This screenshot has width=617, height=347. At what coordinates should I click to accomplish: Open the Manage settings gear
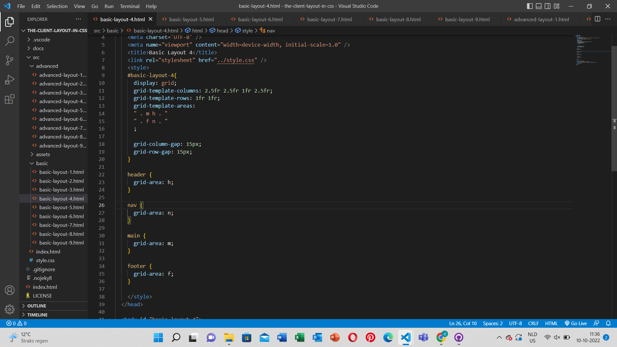coord(10,309)
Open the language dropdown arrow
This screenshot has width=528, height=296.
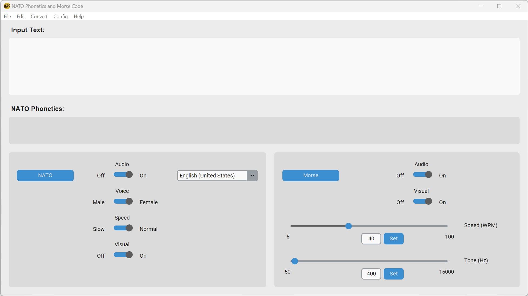point(252,176)
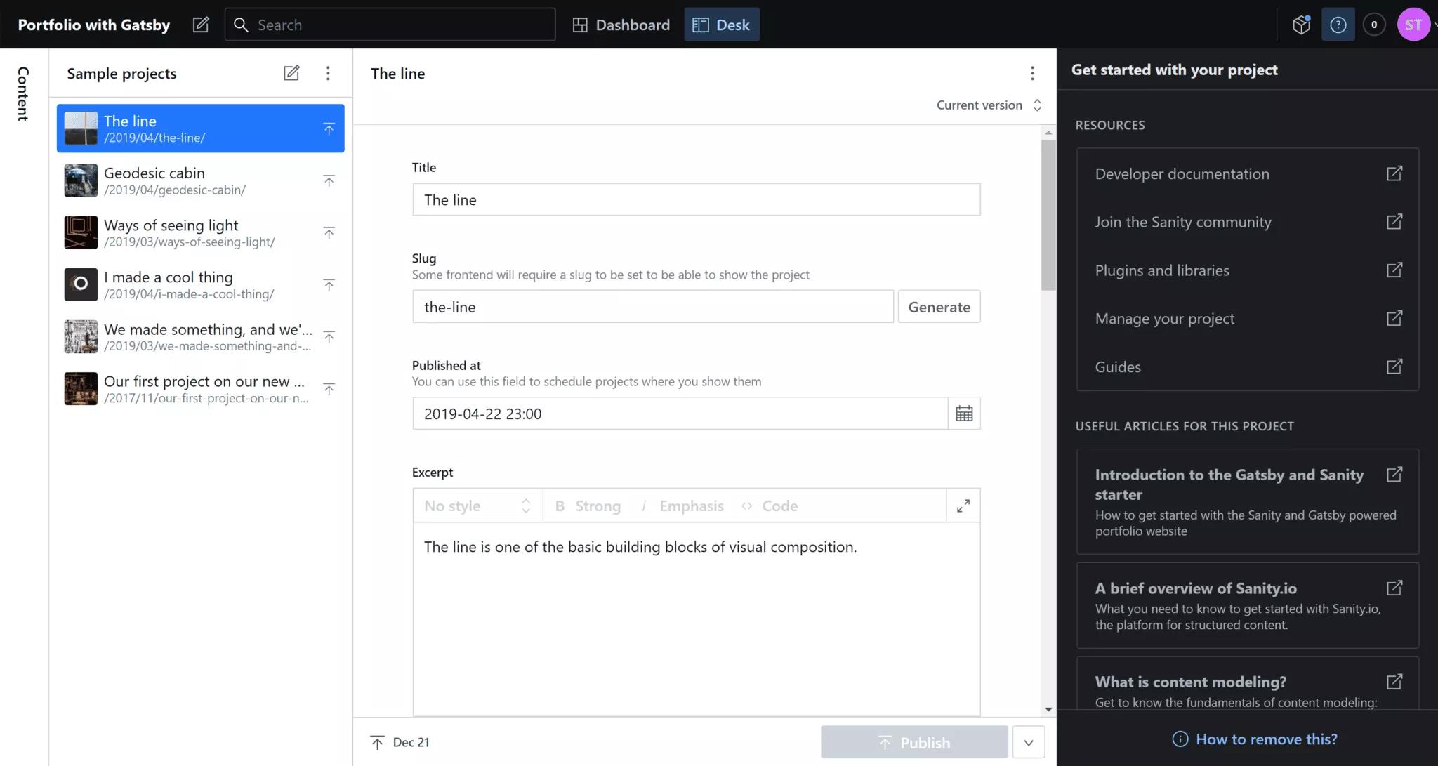Open the Current version dropdown

point(988,105)
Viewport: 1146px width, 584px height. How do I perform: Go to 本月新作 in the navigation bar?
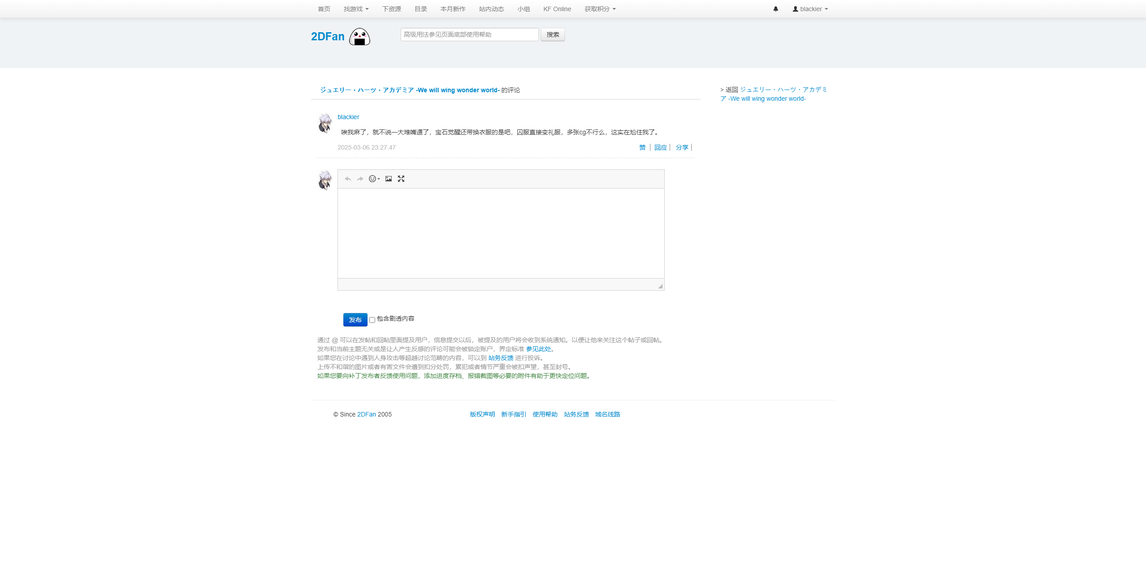[453, 9]
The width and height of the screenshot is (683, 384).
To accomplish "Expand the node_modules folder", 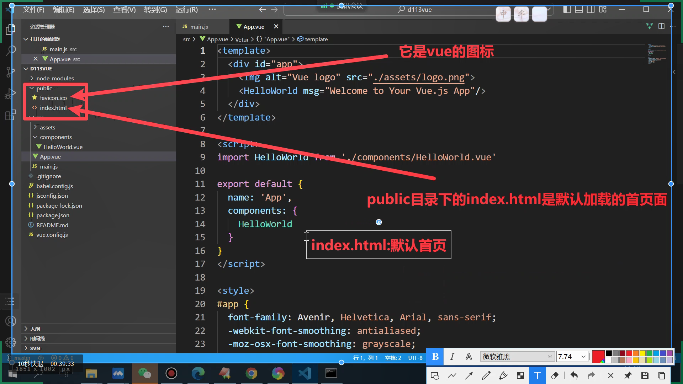I will [55, 78].
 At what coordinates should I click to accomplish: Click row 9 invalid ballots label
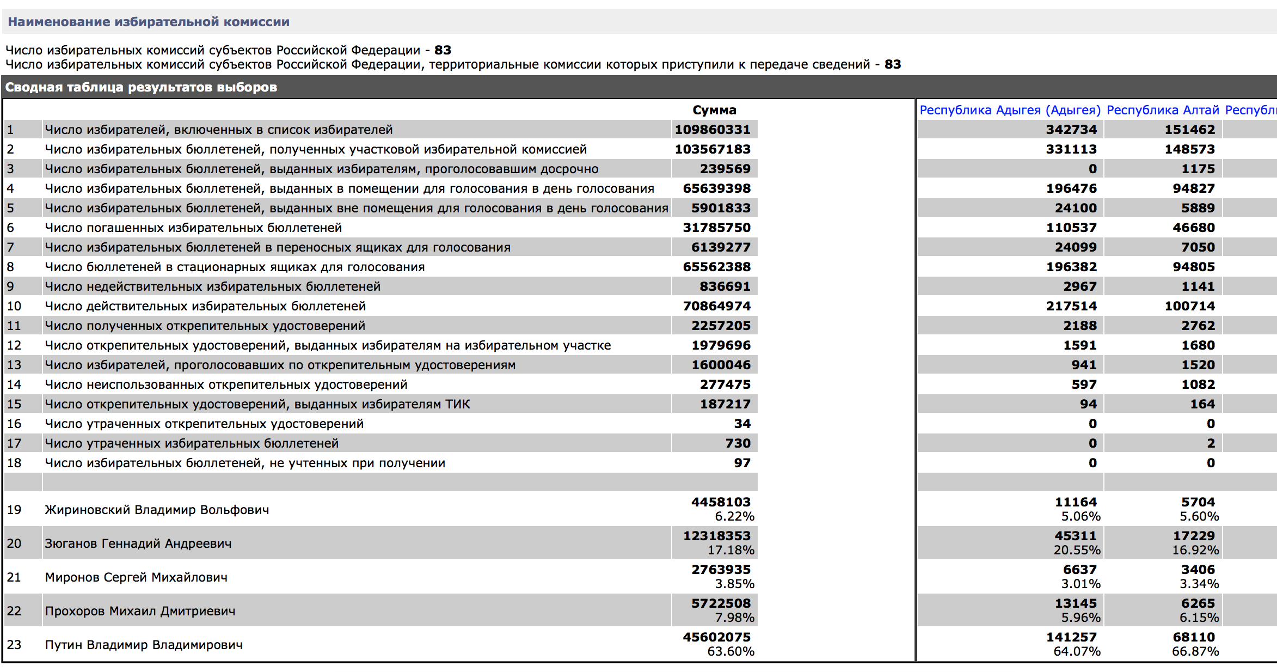pos(212,286)
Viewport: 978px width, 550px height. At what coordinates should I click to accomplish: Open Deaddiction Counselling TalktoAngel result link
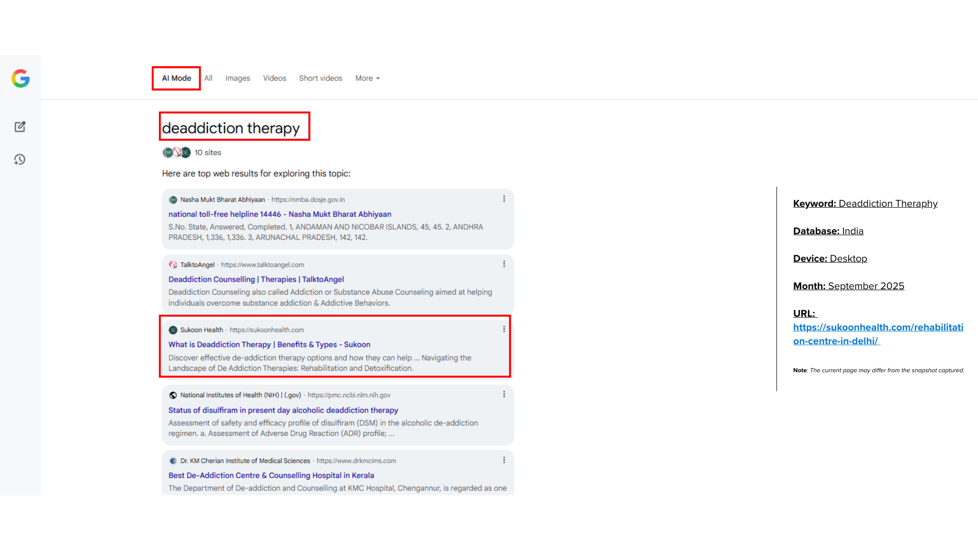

- **Exercise aim**: Set the lines down exactly as they stand, from the one containing "At what coordinates should I click to accomplish: Click" through the end of the listing, omitting every picture.

- **Solution to this problem**:
 At what coordinates should I click to accomplish: Click row 9 invalid ballots label
pos(212,286)
Viewport: 978px width, 550px height. At what coordinates should I click to accomplish: Open Deaddiction Counselling TalktoAngel result link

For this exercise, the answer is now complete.